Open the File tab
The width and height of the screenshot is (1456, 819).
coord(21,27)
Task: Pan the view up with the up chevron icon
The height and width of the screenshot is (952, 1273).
^^^^
AIM OF THE EXERCISE | Beginning with the line that holds "The width and", please return every line through the end of the data, exactly as written.

OUTPUT FOR THIS TASK |
The width and height of the screenshot is (1456, 819).
coord(21,27)
Task: Pan the view up with the up chevron icon
The height and width of the screenshot is (952, 1273).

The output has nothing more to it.